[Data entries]
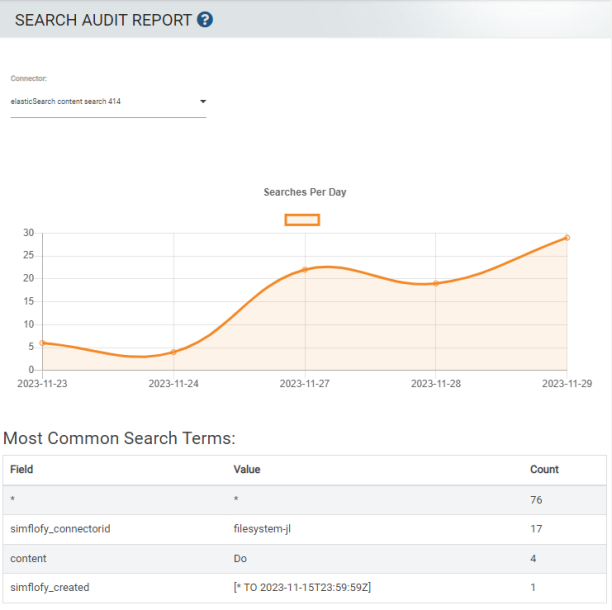Open the Connector dropdown arrow
Image resolution: width=612 pixels, height=610 pixels.
(203, 102)
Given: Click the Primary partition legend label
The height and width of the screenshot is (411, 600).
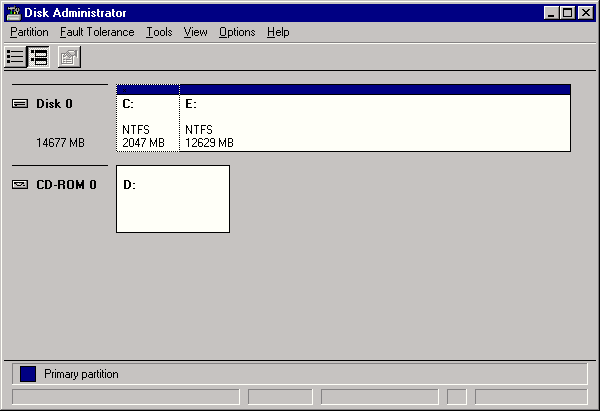Looking at the screenshot, I should click(x=81, y=374).
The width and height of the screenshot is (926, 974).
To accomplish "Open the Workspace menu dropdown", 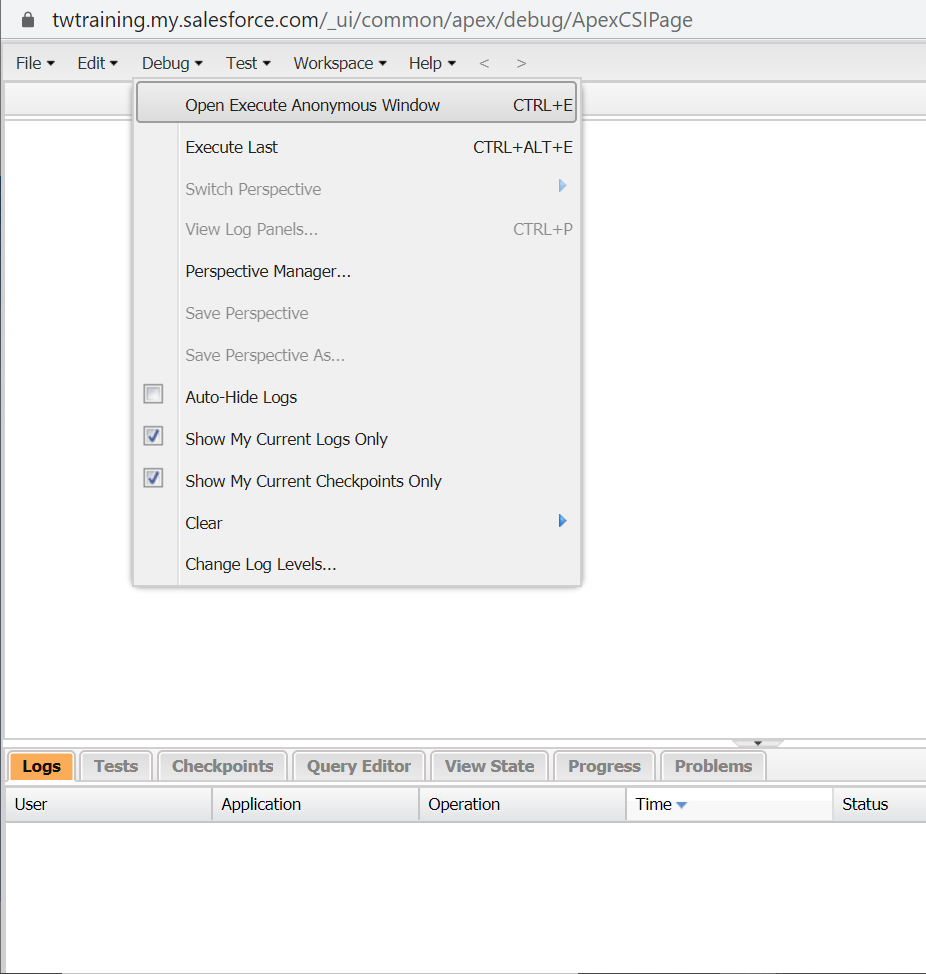I will click(x=339, y=63).
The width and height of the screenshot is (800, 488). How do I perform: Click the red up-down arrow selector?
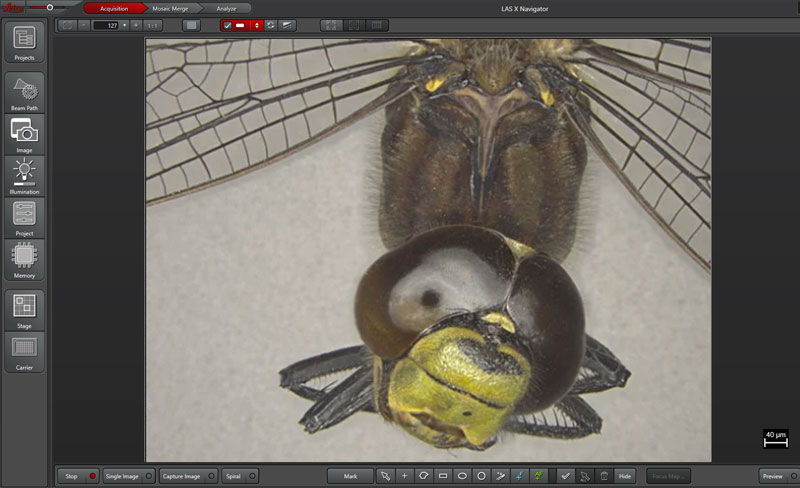pos(257,24)
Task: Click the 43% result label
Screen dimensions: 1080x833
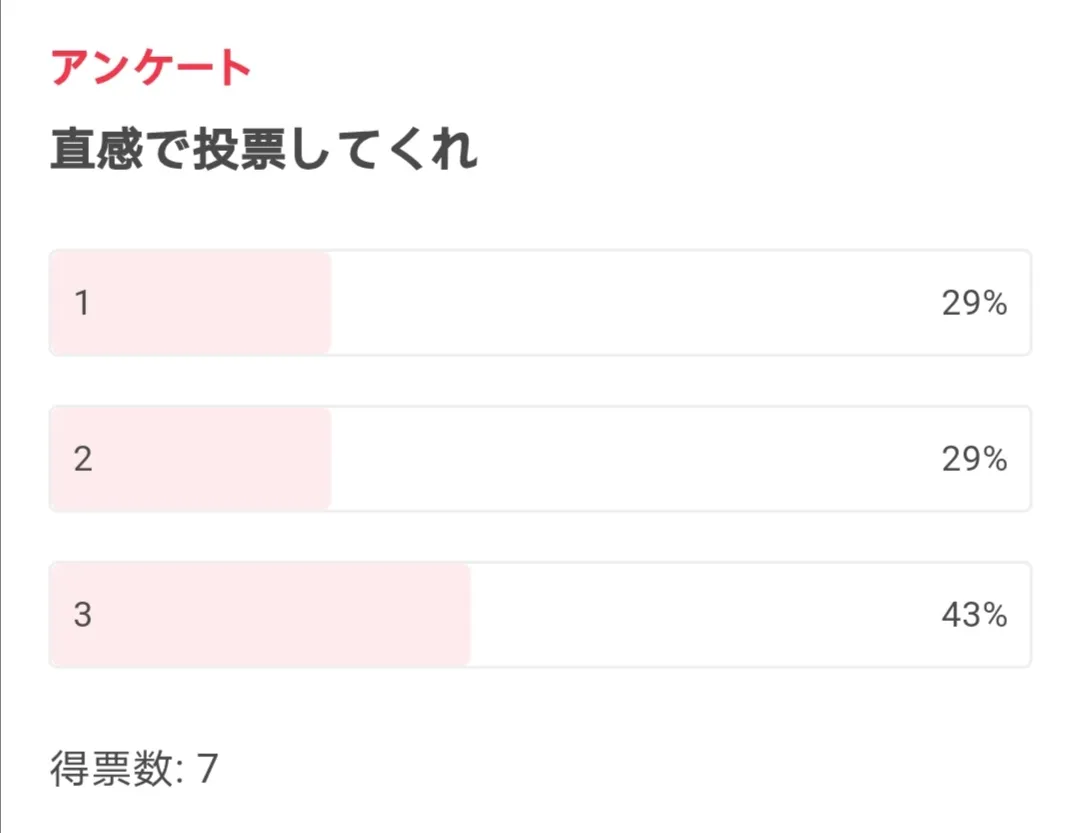Action: point(973,615)
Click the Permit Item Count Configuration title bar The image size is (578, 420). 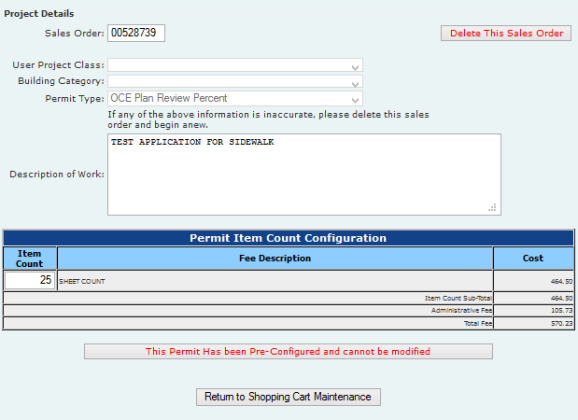tap(288, 238)
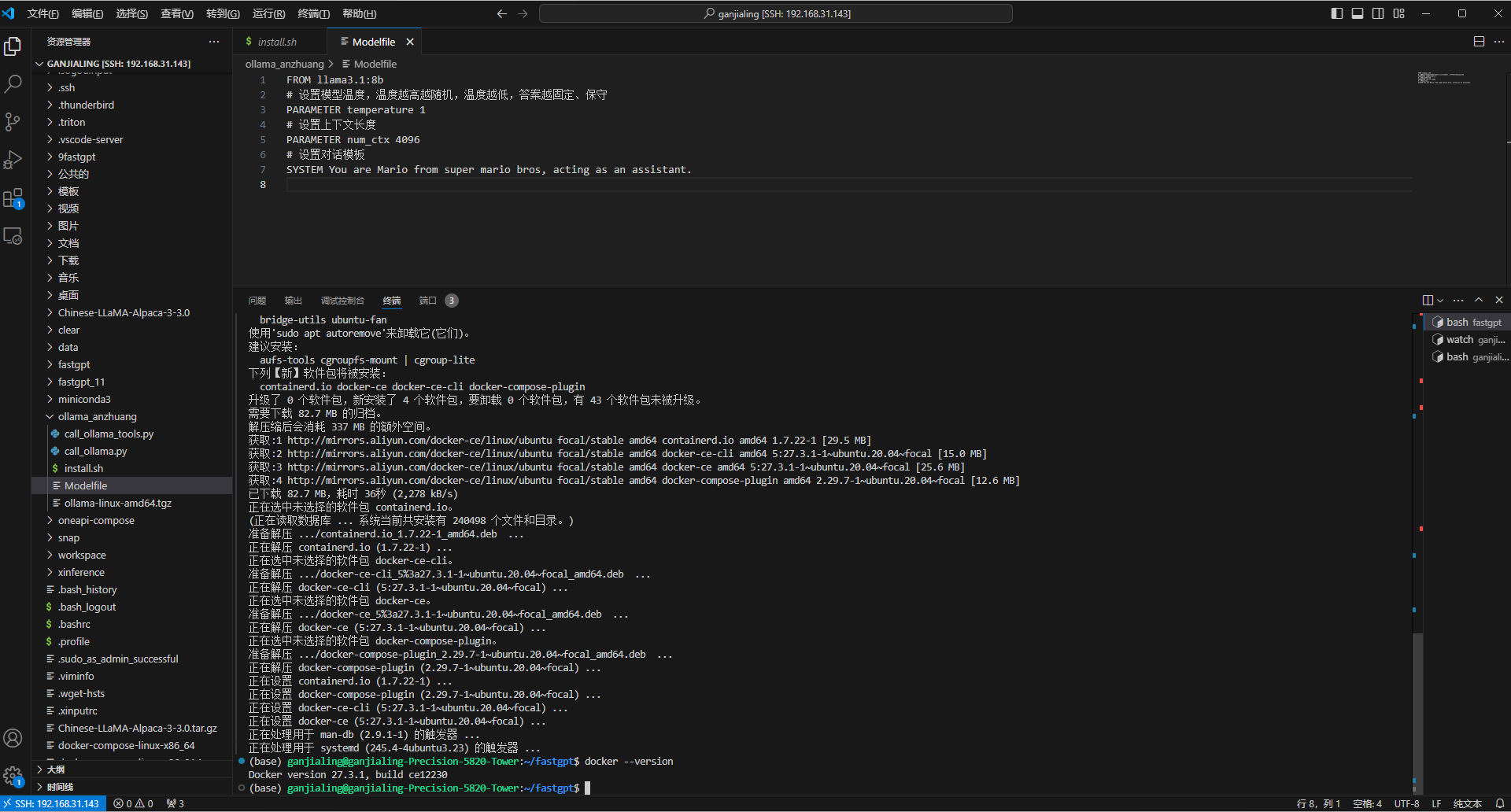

EXERCISE TASK:
Count the lines in the records above that contain the string "width", treating uppercase and lowercase as different, and give only the number.

COMPLETED TASK:
4